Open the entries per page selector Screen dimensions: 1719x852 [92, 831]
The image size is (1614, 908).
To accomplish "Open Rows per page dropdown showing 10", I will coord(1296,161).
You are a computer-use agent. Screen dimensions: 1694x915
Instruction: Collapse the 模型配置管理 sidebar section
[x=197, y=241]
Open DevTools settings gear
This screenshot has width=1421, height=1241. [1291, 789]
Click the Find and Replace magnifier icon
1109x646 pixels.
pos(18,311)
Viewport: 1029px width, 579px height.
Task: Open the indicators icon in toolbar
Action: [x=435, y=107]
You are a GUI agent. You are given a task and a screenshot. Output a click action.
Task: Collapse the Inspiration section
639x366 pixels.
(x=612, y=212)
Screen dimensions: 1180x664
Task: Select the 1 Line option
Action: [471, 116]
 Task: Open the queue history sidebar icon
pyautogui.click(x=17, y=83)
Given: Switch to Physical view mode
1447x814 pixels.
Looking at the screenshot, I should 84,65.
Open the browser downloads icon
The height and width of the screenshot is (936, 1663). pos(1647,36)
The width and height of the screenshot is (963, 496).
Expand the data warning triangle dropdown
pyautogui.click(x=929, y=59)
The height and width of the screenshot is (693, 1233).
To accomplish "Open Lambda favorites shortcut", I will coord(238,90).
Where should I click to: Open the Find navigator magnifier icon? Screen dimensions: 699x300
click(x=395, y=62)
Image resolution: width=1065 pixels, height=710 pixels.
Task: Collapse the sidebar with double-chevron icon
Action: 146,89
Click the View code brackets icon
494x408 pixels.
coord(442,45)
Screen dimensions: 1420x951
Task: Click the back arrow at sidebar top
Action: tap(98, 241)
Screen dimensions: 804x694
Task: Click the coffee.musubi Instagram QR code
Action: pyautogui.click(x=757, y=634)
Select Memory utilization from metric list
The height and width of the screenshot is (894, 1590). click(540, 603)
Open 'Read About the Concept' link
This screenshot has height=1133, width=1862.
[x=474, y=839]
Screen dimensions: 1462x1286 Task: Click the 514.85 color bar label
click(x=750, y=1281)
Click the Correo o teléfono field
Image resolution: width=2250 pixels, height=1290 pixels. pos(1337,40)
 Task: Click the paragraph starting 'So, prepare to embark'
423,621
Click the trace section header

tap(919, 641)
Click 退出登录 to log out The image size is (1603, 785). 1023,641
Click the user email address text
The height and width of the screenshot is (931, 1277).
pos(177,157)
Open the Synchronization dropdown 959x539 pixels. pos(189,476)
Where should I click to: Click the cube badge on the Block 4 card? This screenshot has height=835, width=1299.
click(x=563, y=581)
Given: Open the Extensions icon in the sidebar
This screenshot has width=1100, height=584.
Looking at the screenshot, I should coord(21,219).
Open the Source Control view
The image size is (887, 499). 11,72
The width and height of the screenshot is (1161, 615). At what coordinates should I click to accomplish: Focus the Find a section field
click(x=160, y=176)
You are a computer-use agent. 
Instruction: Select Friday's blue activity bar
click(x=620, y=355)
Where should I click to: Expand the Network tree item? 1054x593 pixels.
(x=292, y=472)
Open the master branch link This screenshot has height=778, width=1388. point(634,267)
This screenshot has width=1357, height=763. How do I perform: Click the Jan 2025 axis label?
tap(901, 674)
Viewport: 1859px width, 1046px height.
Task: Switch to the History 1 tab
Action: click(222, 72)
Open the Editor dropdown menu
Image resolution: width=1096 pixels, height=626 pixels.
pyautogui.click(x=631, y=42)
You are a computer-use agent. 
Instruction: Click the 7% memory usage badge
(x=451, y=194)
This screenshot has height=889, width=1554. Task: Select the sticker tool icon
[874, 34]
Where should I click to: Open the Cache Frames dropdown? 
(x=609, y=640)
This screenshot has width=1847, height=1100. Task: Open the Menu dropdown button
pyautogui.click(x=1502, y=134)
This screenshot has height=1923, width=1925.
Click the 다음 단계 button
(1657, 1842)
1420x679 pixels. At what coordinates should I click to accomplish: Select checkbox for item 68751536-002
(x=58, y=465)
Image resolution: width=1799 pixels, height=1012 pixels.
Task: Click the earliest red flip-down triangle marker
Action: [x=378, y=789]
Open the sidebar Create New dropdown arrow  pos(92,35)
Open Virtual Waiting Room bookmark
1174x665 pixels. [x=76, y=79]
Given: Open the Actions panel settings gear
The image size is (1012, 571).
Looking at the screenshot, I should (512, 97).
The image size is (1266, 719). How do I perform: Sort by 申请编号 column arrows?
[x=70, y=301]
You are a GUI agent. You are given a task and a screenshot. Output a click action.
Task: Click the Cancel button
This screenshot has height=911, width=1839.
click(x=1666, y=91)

**WHAT IS EXPECTED**: Set down the entries again, exactly as they stand above.

**YOUR RESPONSE**:
Open the entries per page selector Screen dimensions: 1719x852 [92, 831]
The image size is (1614, 908).
To accomplish "Open Rows per page dropdown showing 10", I will coord(1296,161).
You are a computer-use agent. Screen dimensions: 1694x915
Instruction: Collapse the 模型配置管理 sidebar section
[x=197, y=241]
Open DevTools settings gear
This screenshot has width=1421, height=1241. [1291, 789]
Click the Find and Replace magnifier icon
1109x646 pixels.
pos(18,311)
Viewport: 1029px width, 579px height.
Task: Open the indicators icon in toolbar
Action: [x=435, y=107]
You are a GUI agent. You are given a task and a screenshot. Output a click action.
Task: Collapse the Inspiration section
639x366 pixels.
(x=612, y=212)
Screen dimensions: 1180x664
Task: Select the 1 Line option
Action: [471, 116]
 Task: Open the queue history sidebar icon
pyautogui.click(x=17, y=83)
Given: Switch to Physical view mode
1447x814 pixels.
Looking at the screenshot, I should 84,65.
Open the browser downloads icon
The height and width of the screenshot is (936, 1663). pos(1647,36)
The width and height of the screenshot is (963, 496).
Expand the data warning triangle dropdown
pyautogui.click(x=929, y=59)
The height and width of the screenshot is (693, 1233).
To accomplish "Open Lambda favorites shortcut", I will coord(238,90).
Where should I click to: Open the Find navigator magnifier icon? Screen dimensions: 699x300
click(x=395, y=62)
Image resolution: width=1065 pixels, height=710 pixels.
Task: Collapse the sidebar with double-chevron icon
Action: 146,89
Click the View code brackets icon
494x408 pixels.
coord(442,45)
Screen dimensions: 1420x951
Task: Click the back arrow at sidebar top
Action: tap(98, 241)
Screen dimensions: 804x694
Task: Click the coffee.musubi Instagram QR code
Action: pyautogui.click(x=757, y=634)
Select Memory utilization from metric list
The height and width of the screenshot is (894, 1590). click(540, 603)
Open 'Read About the Concept' link
This screenshot has height=1133, width=1862.
[x=474, y=839]
Screen dimensions: 1462x1286 Task: Click the 514.85 color bar label
click(x=750, y=1281)
Click the Correo o teléfono field
Image resolution: width=2250 pixels, height=1290 pixels. pos(1337,40)
 Task: Click the paragraph starting 'So, prepare to embark'
423,621
Click the trace section header

tap(919, 641)
Click 退出登录 to log out The image size is (1603, 785). 1023,641
Click the user email address text
The height and width of the screenshot is (931, 1277).
pos(177,157)
Open the Synchronization dropdown 959x539 pixels. pos(189,476)
Where should I click to: Click the cube badge on the Block 4 card? This screenshot has height=835, width=1299.
click(x=563, y=581)
Given: Open the Extensions icon in the sidebar
This screenshot has width=1100, height=584.
Looking at the screenshot, I should coord(21,219).
Open the Source Control view
The image size is (887, 499). 11,72
The width and height of the screenshot is (1161, 615). At what coordinates should I click to accomplish: Focus the Find a section field
click(x=160, y=176)
You are a computer-use agent. 
Instruction: Select Friday's blue activity bar
click(x=620, y=355)
Where should I click to: Expand the Network tree item? 1054x593 pixels.
(x=292, y=472)
Open the master branch link This screenshot has height=778, width=1388. point(634,267)
This screenshot has width=1357, height=763. How do I perform: Click the Jan 2025 axis label?
tap(901, 674)
Viewport: 1859px width, 1046px height.
Task: Switch to the History 1 tab
Action: click(222, 72)
Open the Editor dropdown menu
Image resolution: width=1096 pixels, height=626 pixels.
pyautogui.click(x=631, y=42)
You are a computer-use agent. 
Instruction: Click the 7% memory usage badge
(x=451, y=194)
This screenshot has height=889, width=1554. Task: Select the sticker tool icon
[874, 34]
Where should I click to: Open the Cache Frames dropdown? 
(x=609, y=640)
This screenshot has width=1847, height=1100. Task: Open the Menu dropdown button
pyautogui.click(x=1502, y=134)
This screenshot has height=1923, width=1925.
Click the 다음 단계 button
(1657, 1842)
1420x679 pixels. At what coordinates should I click to accomplish: Select checkbox for item 68751536-002
(x=58, y=465)
Image resolution: width=1799 pixels, height=1012 pixels.
Task: Click the earliest red flip-down triangle marker
Action: [x=378, y=789]
Open the sidebar Create New dropdown arrow  pos(92,35)
Open Virtual Waiting Room bookmark
1174x665 pixels. [x=76, y=79]
Given: Open the Actions panel settings gear
The image size is (1012, 571).
Looking at the screenshot, I should (512, 97).
The image size is (1266, 719). How do I perform: Sort by 申请编号 column arrows?
[x=70, y=301]
You are a GUI agent. You are given a task and a screenshot. Output a click action.
Task: Click the Cancel button
This screenshot has height=911, width=1839.
click(x=1666, y=91)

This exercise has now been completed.